§ **PAGE EXCERPT**
──────────────────────────────

Gecewicz: The strange bedfellows: left wing teachers, right wing free marketeers, and dissatisfied community members all advocated for the same policy solution, but had very different reasons for their choice. We hear a lot these days about choice. And typically we think that choice is good. Erica Turner reminded us that with charter schools, we should ask more about choice, how much choice and whose choice is it really.

Turner: So another thing is that it’s often called school choice. And I think it’s important to note that that has been a very powerful metaphor for thinking about school reforms or school policies like charter schools or like voucher initiatives, or there’s all sorts of different things like that open enrollment now, or tax credits. And a lot of these have been painted as offering parents greater choices. And under some circumstances, that might be true. But it also is the case that the schools often have a lot of choice over who they accept. And so it’s not only parents’ choice; sometimes it seems like when you get down on the ground that it’s more like charter schools’ choice: who they decide to market to, what requirements they have of parents and students. Some of those may preclude more low income students in families from applying or being able to attend their schools. So, you know that’s another thing I would suggest is that, we need to kind of dig a little bit further when we think about school choice as not being equally available to everyone. You need to be able to often get your child to a school in a particular neighborhood, you may need to be able to afford a uniform, or your parent has to be functional enough to sign a contract saying that they’ll do these things. And if your family doesn’t or can’t follow through on the contract, then you may be kicked out of the school. So in multiple ways, I think there are good reasons to question how much choice and whose choice it is.

Gecewicz: So far, we’ve heard about the history of charter schools, market based reform, community control over schools, and the pushback against school bureaucracy. But despite hearing all that, I think I still have questions about charter schools. Like, what role should markets have in education? Should I send my child to a public school or charter school? How much weight should we give parental autonomy and choice? What does it mean to have a free choice? To help us answer the ethical questions that we encounter when discussing education, we’ll hear from Gina Schouten, an Assistant Professor of Philosophy at Harvard. She and Harry Brighouse wrote an essay in 2014 called “To Charter or Not to Charter: What Questions Should we Ask and What Will the Answers Tell Us?” We spoke to her about school choice and charter schools.

──────────────────────────────

§ **WORK REQUEST 1**
Answer these questions about the charter school transcript:
(a) Which three groups does Gecewicz call "strange bedfellows"?
(b) According to Turner, what may happen if a family doesn't or can't follow through on the contract?
(c) What position does Gina Schouten hold?
§ **WORK REQUEST 2**
Extend the charter school transcript past its final sentence, beginning with the next speaker's remarks.
The entries are not needed for any of this work.

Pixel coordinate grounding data
──────────────────────────────

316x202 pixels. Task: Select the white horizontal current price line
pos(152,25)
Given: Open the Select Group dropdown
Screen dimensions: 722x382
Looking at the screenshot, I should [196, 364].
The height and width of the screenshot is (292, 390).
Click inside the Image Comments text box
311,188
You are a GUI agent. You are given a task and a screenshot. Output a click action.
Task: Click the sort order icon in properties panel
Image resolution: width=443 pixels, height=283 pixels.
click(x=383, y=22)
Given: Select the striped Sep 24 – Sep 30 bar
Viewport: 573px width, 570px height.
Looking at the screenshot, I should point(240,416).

──────────────────────────────

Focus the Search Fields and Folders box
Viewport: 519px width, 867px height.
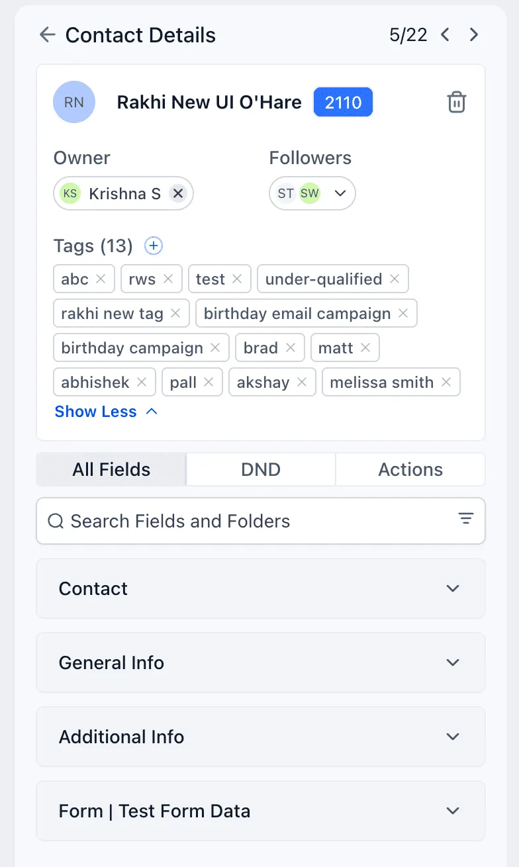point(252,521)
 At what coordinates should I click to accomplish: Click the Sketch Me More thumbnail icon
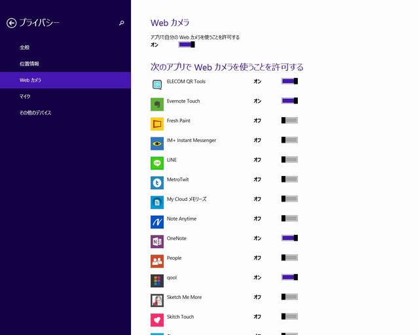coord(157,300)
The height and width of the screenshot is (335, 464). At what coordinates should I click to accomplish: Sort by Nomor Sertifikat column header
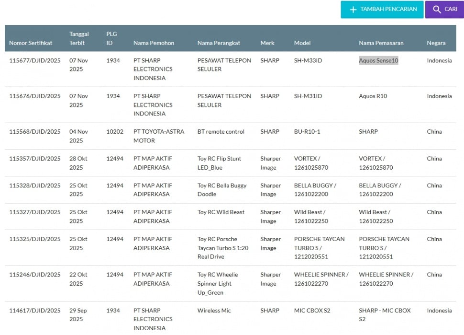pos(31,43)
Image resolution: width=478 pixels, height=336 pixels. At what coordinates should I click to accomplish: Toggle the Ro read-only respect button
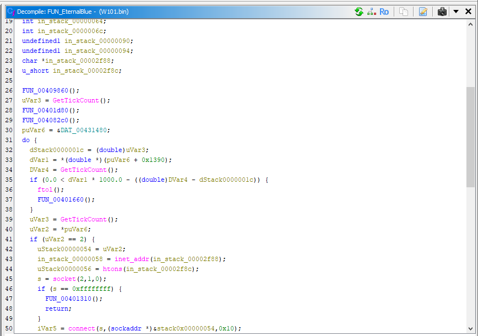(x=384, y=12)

──────────────────────────────

§ **TASK ANSWER 1**
(a) Left wing teachers, right wing free marketeers, and dissatisfied community members.
(b) The child may be kicked out of the school.
(c) She is an Assistant Professor of Philosophy at Harvard.

§ **TASK ANSWER 2**
Gina Schouten: As a policy decision. I think that whether we find school choice attractive depends, you know, maybe first and foremost, just on what we think the role of markets is, and what we think education, what kind of good it is, and we might think that it should be universally provided but still think that markets are a really efficient way of regulating it. One immediate worry you might have about that is based in considerations of equality, so you might think that school is not something like a normal consumer good, where we would think it’s totally fine for people’s access to it to be dependent on their ability to pay for it. But generally, with school choice, it’s not just a consumer choice mechanism. You also have some sort of provision of a voucher or something like that. So you enable people to be able to choose because you provide them the means that they’ll use to purchase the education and you incorporate the choice just by making schools compete.

Gecewicz: Professor Schouten compares this to healthcare.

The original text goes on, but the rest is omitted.